Exercise instructions | From the entries below, copy out every line with "will" in it.

(Data supplied begins)

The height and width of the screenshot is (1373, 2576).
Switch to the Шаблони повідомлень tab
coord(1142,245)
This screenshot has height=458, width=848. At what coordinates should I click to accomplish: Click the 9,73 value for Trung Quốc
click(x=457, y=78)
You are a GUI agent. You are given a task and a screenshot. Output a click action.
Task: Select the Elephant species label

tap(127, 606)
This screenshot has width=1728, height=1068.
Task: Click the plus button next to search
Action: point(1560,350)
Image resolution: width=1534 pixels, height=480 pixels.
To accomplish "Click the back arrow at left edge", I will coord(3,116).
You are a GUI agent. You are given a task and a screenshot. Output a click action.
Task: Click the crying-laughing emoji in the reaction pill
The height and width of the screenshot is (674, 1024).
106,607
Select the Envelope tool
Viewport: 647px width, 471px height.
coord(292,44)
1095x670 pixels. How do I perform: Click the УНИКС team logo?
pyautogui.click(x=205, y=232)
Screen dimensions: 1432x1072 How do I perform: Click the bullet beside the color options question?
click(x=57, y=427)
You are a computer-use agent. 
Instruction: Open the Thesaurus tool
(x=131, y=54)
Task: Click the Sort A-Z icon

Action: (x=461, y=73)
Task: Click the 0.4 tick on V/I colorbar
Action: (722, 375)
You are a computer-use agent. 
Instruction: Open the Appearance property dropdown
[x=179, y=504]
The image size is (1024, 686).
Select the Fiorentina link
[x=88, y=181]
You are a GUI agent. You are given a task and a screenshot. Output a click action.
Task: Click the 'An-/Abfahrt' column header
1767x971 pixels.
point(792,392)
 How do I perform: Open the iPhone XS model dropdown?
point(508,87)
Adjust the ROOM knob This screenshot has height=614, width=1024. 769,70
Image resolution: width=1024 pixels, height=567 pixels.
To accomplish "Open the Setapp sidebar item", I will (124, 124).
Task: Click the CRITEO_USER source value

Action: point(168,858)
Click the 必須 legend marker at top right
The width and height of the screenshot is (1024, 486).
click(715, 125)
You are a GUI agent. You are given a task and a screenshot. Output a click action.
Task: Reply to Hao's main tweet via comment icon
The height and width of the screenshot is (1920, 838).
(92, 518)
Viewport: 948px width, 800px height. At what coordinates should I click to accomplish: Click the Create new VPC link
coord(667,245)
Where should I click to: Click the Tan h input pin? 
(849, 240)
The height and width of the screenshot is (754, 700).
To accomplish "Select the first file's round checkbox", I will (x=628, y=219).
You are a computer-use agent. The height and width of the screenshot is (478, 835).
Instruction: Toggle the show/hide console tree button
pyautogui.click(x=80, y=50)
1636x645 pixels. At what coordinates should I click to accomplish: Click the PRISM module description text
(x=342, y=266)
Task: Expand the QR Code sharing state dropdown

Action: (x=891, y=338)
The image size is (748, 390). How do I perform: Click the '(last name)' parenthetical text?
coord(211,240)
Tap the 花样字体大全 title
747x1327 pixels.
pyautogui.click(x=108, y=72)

(Data supplied ends)

Response to the exercise |
To accomplish "Click the back arrow at left edge", I will coord(3,116).
To accomplish "Open the Setapp sidebar item", I will (124, 124).
To accomplish "Select the first file's round checkbox", I will (x=628, y=219).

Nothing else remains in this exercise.